Ela baixou os olhos; parecia querer dar alguma explicação. Olhei para a parede e notei um quadro, onde uma Ana bastante jovem estava acompanhada por um homem (julguei que fosse o seu marido).

– Ele morreu há um mês – disse, como se adivinhando. – Casamos logo após ter retornado da casa de minha prima. Durante muitos anos viajamos pelo mundo, até que, um dia, decidimos fixar raízes e compramos esta casa. – Ana fez uma longa pausa. – Talvez você tenha achado uma loucura o que aconteceu, e realmente admito que foi uma loucura; mas, naquele dia na praia, eu senti uma inexplicável atração por você. – Ana fez outra longa pausa. – Queria ter podido amá-lo, como senti que me amava; mas não podia, estava muito dividida, daí achei melhor me casar com ele (apontando para o quadro), com quem já namorava há um ano. – E, com lágrimas nos olhos: – Confesso, Zero, que, durante esses anos todos, apesar de ter sido muito feliz ao lado dele, jamais tirei você da minha cabeça...

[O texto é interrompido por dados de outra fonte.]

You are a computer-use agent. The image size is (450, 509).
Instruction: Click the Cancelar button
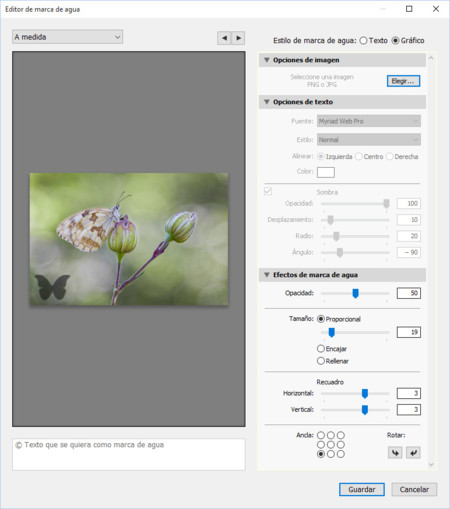[414, 489]
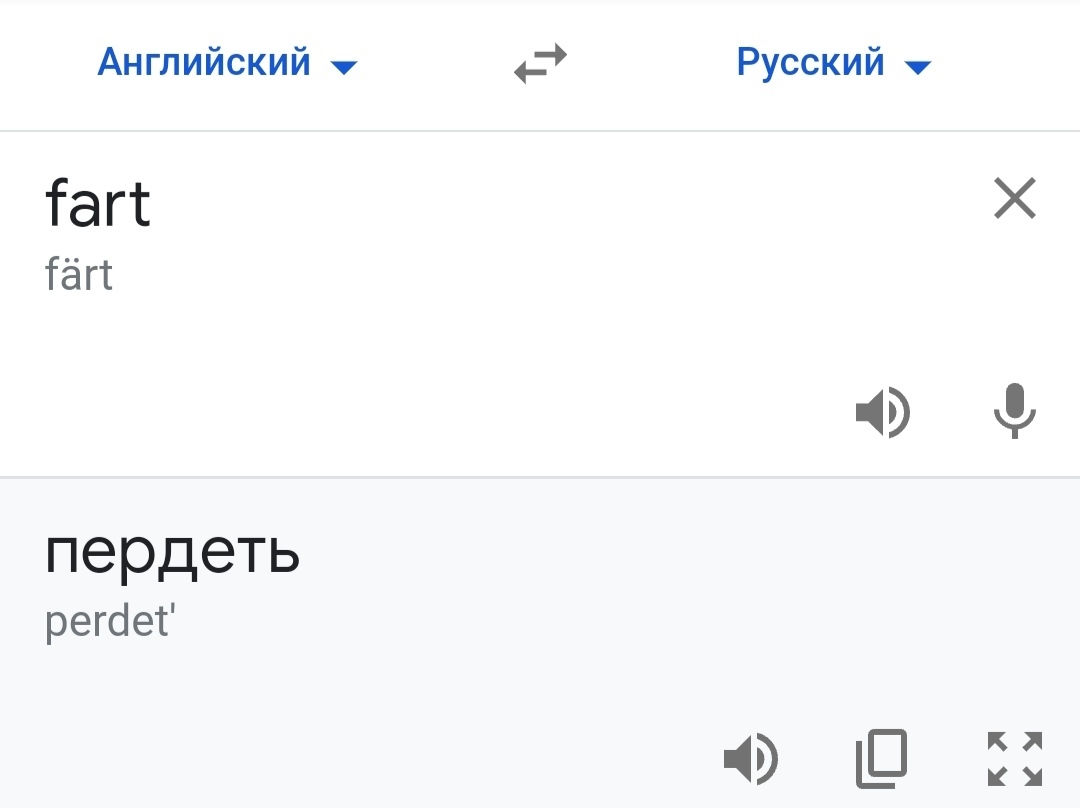
Task: Place cursor in the word "fart"
Action: [x=98, y=204]

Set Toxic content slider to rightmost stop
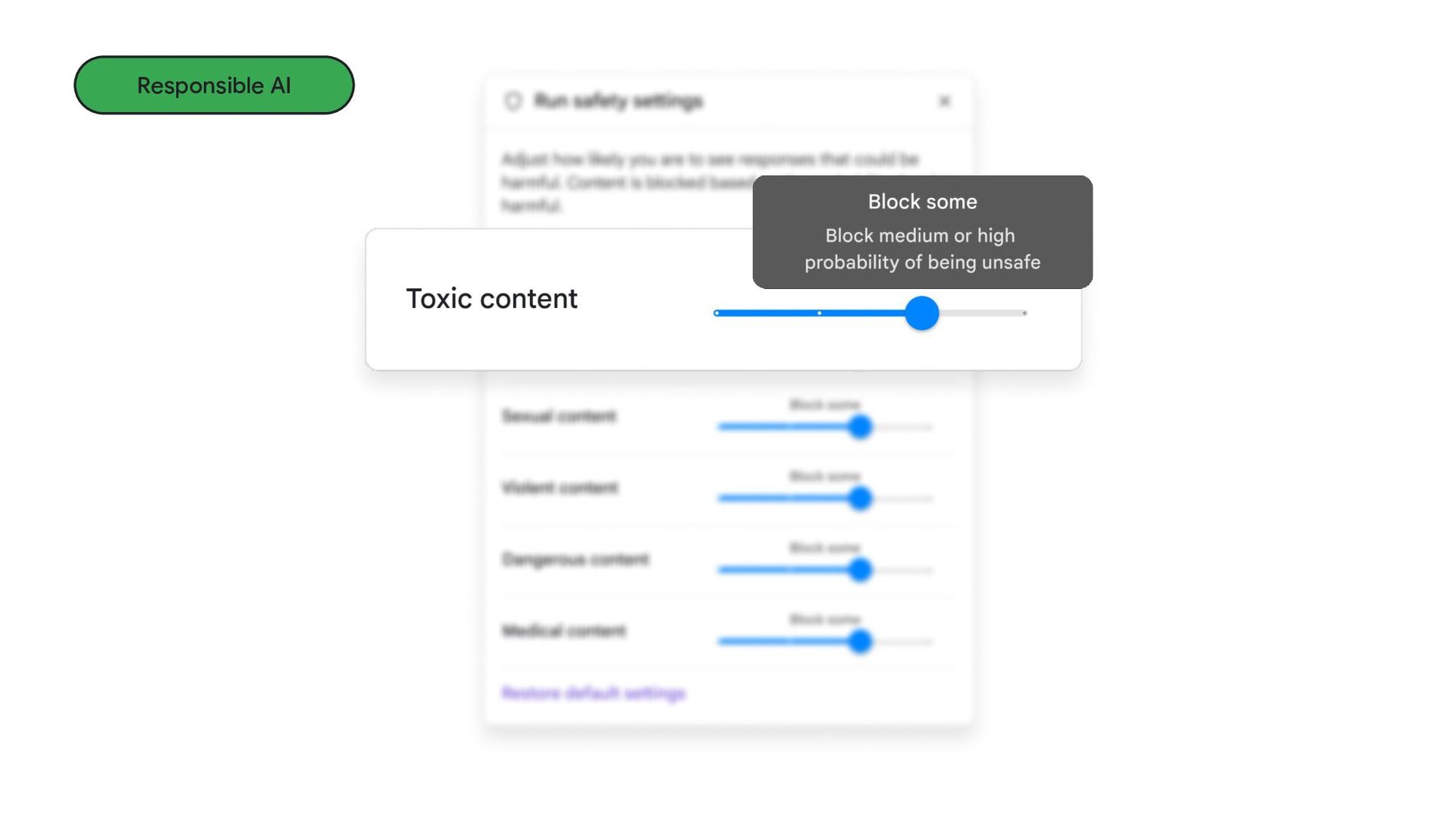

Fiquei perplexo. E por que, então, casou-se com esse cara? Ana não conseguiu me responder. Olhei em seus olhos, e pude ver a grande amargura que neles se estampava. Ela me sorriu, envergonhada.

Neste momento, uma sensação incômoda me assaltou. Notei que o seu sorriso não era mais expressivo – os seus dentes não brilhavam mais como pérolas (supus que usasse dentadura, pois os dentes estavam deformados nas extremidades). Ela me abraçou, chorou em meus ombros. Não fiz qualquer movimento. Sentia um enorme mal-estar. Com delicadeza afastei-a. Olhei para ela, enojado.

Não. Aquela não era a minha Ana. Não era a mulher que procurei ansiosamente durante toda a vida. Ana estava morta. O seu sorriso (aquele seu maravilhoso sorriso de marfim) havia perdido todo o brilho que um dia tanto me cativaram.